Prometheus <-> APIServer <-> Proxy-Server <--- internet <--- Proxy-Agent --> Pods | Nodes | Services
As simple as it is, it has a downside that it relies on the availability of the API server.
With the proxy-server in place, we need to provide means to enable the proxy-agent in the shoot to establish the connection with the server. As a result, we need to provide a public endpoint through which this channel of communication can be established, i.e., we need a Loadbalancer(s).
Using a Loadbalancer / proxy server would not make sense since this is a pain-point we are trying to eliminate in the first-place, doing so just moves the costs to the control-plane. A possible solution is to communicate over a shared loadbalancer in the seed, similar to what has been proposed here, this way we can prevent the extra-costs for load-balancers.
With this in mind, we still have other pain-points, namely:
- Advertising Loadbalancer public IPs to the shoot.
- Directing the traffic to the corresponding shoot proxy-server.
For advertising the Loadbalancer IP, a DNS entry can be created for the proxy loadbalancer (or re-use the DNS entry for the SNI proxy), along with necessary certificates, which is then used to connect to the loadbalancer. At this point we can decide on either one of the two approaches:
- One Proxy / API server with a shared loadbalancer.
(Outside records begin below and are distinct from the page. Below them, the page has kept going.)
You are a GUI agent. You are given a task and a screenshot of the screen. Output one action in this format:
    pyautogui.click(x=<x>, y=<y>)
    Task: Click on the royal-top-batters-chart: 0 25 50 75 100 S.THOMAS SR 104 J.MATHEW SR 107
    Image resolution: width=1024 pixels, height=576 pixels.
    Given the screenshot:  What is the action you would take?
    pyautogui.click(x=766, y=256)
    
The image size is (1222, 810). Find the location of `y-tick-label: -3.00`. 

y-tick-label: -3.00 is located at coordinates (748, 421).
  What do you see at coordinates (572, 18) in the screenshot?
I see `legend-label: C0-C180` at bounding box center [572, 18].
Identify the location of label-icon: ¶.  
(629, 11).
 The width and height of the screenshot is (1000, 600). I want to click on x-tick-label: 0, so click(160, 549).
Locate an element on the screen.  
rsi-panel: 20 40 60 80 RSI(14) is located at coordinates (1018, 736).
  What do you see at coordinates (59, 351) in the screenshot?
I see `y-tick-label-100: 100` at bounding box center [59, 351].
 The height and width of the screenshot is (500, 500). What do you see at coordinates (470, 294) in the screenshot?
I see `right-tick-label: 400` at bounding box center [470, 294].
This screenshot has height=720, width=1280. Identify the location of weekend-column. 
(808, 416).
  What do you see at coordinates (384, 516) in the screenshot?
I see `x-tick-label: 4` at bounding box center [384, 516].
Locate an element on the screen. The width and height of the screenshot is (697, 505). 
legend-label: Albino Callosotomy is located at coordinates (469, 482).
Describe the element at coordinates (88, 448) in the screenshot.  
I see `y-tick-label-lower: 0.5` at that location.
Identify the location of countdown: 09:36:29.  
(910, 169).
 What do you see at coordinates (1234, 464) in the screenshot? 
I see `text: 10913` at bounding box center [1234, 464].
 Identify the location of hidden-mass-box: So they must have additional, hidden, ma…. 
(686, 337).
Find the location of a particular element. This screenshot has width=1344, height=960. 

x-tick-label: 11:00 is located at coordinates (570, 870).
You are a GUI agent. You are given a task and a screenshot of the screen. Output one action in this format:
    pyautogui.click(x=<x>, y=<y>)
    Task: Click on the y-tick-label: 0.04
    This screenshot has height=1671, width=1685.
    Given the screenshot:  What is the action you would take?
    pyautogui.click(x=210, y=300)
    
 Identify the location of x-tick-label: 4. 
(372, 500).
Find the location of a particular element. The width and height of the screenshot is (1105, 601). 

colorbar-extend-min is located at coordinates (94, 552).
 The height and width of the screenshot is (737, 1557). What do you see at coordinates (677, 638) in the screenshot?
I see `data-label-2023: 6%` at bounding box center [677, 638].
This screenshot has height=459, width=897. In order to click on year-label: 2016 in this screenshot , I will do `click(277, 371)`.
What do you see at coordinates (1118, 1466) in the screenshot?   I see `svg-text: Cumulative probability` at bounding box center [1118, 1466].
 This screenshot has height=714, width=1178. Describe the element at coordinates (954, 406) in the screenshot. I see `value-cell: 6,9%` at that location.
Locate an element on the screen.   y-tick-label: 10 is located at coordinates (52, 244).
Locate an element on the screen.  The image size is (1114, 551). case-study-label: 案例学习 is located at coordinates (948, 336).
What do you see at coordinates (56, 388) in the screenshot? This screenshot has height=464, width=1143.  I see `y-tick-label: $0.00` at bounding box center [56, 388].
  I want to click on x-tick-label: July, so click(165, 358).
- Use one proxy server for all agents.
In the first case, we will probably need a proxy for the proxy-server that knows how to direct traffic to the correct proxy server based on the corresponding shoot cluster. In the second case, we don't need another proxy if the proxy server is cluster-aware, i.e., can pool and identify connections coming from the same cluster and peer them with the correct API. Unfortunately, the second case is not supported today.
- API server proxy can be utilized to invert the connection (only for clusters >= 1.18, for older clusters the old VPN solution will remain).
- This is achieved by utilizing the
--egress-selector-config-file
flag on the api-server. - For monitoring endpoints, the proxy subresources would be the preferable methods to go, but in the future we can also support sidecar proxies that can communicate with the proxy-server.
- For Directing traffic to the correct proxy-server we will re-use the SNI proxy along with the load-balancer from the shoot API server via SNI GEP.